Shading is the funnest in wet noodle nibs. Of which I am an aficionado. On the other hand shimmer (I call it nanoglitter) never works for me.

Right now I’m content to admire fountain pens and inks from a distance, but I have started keeping an assortment of gel ink pen colors at my desk (blue-black is my favorite, and the most practical for documents). For the chart, I do think you could add two more columns: Swarovski crystal fans, and Fiestaware collectors. :grin:

BTW, the “Artists’” colors are more like designers’ colors. Painters have an entirely different vocabulary. And oil, acrylic and watercolors are very different.

I just want to thank the OP for this thread. I’ve had a passing interest in fountain pens for a long time. I knew that there was a variety of ink colours but had no idea how many there actually were.

Since this thread, I have bought a few starter pens and got a handful of ink samples. My handwriting is generally terrible and this is pushing me to improve. I’ve learned that a medium nib is better for me than fine point. Now, after writing with a $20 Kaweco pen with a steel nib I have to wonder what a $2000+ Namiki with a gold nib is like?

I do love Kon-peki, but I’m really enjoying Black Swan in Australian Roses (Noodlers) which I have in my Pelikan M400 - I guess it’s kinda Amethyst/Black (depending on the shading). I looking at a Yama-Budo or Poussiere de Lune in the near future (I’ve heard Noodlers, especially bulletproof or semi-bulletproof, can stain if one isn’t careful).

One of us! Welcome to the world of fountain pens! :smile:

If you ask on the Reddit sub, someone will answer your Namiki question, I’m pretty sure. I’ve seen people asking about other pens before in the comments and get lots of nice answers. You could also post a picture of your new pen and ask there. From what I’ve seen, it’s a really nice community. Some guy there died, and they did something for his widow recently.
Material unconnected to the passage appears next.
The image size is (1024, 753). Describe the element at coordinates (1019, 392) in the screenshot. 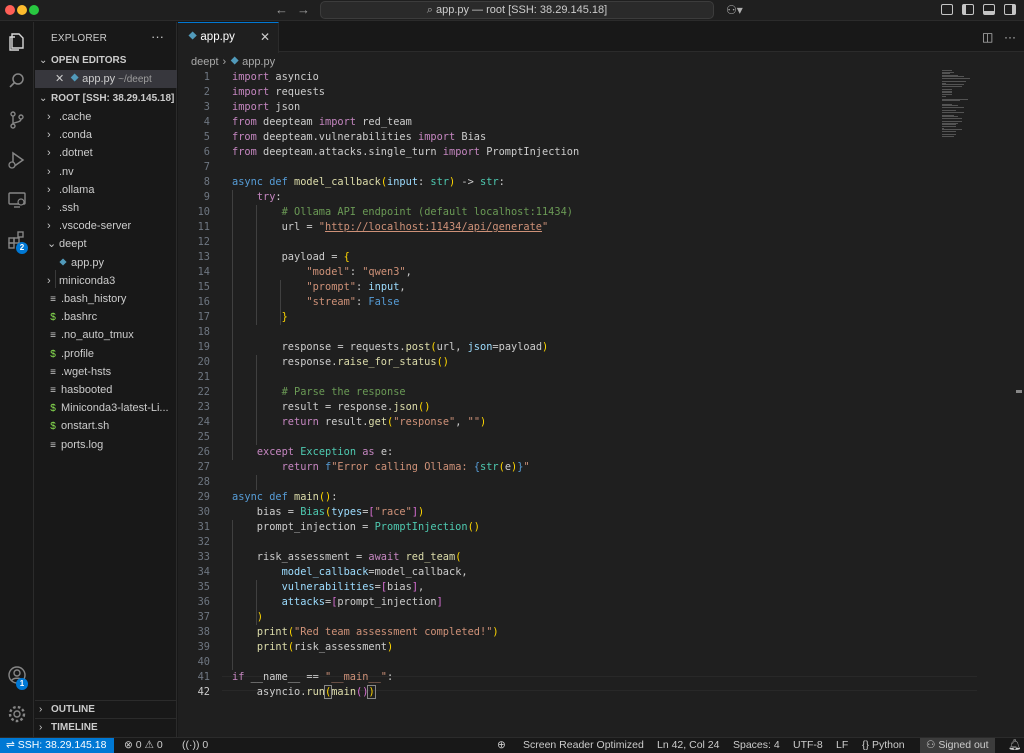

I see `scrollbar` at that location.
Beware though, you’ll be wanting all kinds of pens and inks you never knew existed. There’s some gorgeous stuff there, along with some nice artwork.
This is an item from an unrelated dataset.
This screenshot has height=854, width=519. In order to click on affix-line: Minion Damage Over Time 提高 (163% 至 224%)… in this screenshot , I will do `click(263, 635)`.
The other place people talk about is The Fountain Pen Network. I haven’t been there in ages, so I can’t speak for it.

Hope you have fun with your new pens and inks!

I’ve heard of a few cases of clogging too if left in the pen too long. But I’ve never tried Noodler’s before so that’s all hearsay.
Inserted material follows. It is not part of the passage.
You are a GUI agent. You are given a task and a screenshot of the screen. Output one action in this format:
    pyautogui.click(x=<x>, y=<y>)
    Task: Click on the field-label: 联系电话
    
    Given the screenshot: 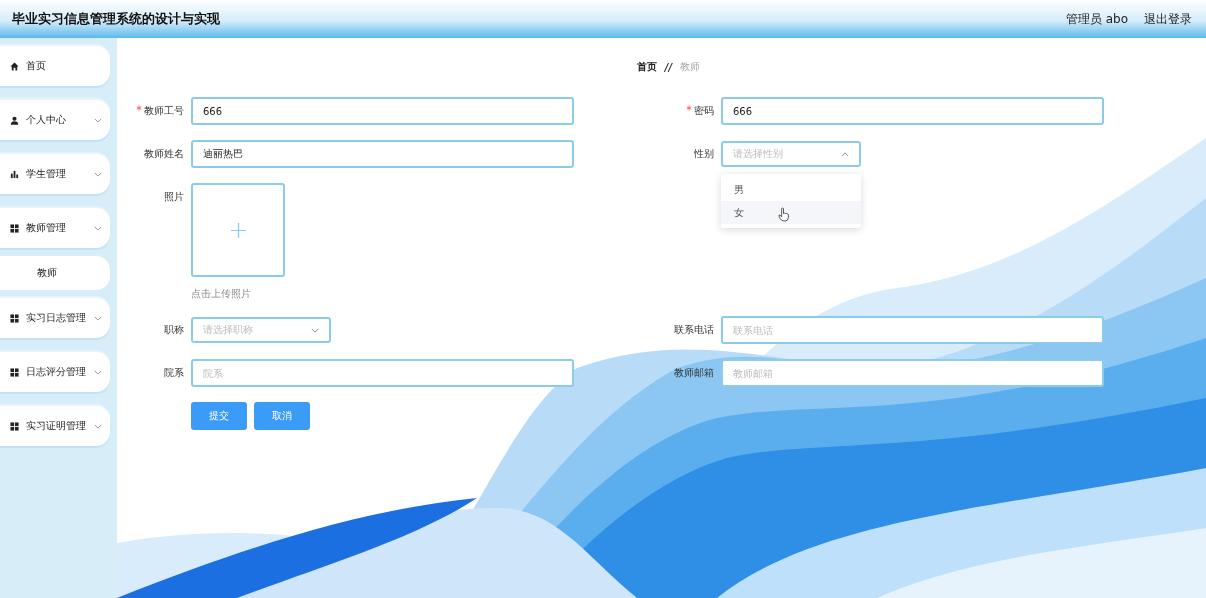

Y’all are right handed, aren’t you.

I enjoy playing with fountain pens, but it’s just too hard to keep them from smudging and staining my hand.

Also, that’s NOT Kelly green, it’s too light.

Just did a quick search on reddit for left-handed pens and got a ton of hits. Here’s a couple. From reading the comments, most lefties don’t have a problem with smudging. They give tips on nib sizes, certain inks and papers. But I think there are left handed fountain pens. I don’t know the difference though.

That is one thing that I was not prepared for. The fact that there is some paper that is better for fountain pens than others. My father always used pads of Rhodia graph paper, which I now know is one of the better papers for fountain pens. In Canada those pads retail for $10+.

And not to mention the confusion that I have over the Tomoe River paper change.

The issue isn’t the shape of the nib. The issue is that if you write with your left hand, your hand sits on the part of the paper you’ve just written on. Writing in Hebrew i never smudged paper.

And yes, if the paper absorbs the ink quickly enough it is less of an issue. But my experience with fountain and dip pens was that the ink tends to sit liquid, above the paper, for a bit. Yes, it shimmers. But unless I am extremely careful, it also smudged.

You can tell that Hebrew is an older written language, because Hebrew is written in the direction that is more convenient for a right handed person if you are engraving in stone. But English and similar are written in the direction that is more convenient for a right-handed person wielding a pen on parchment.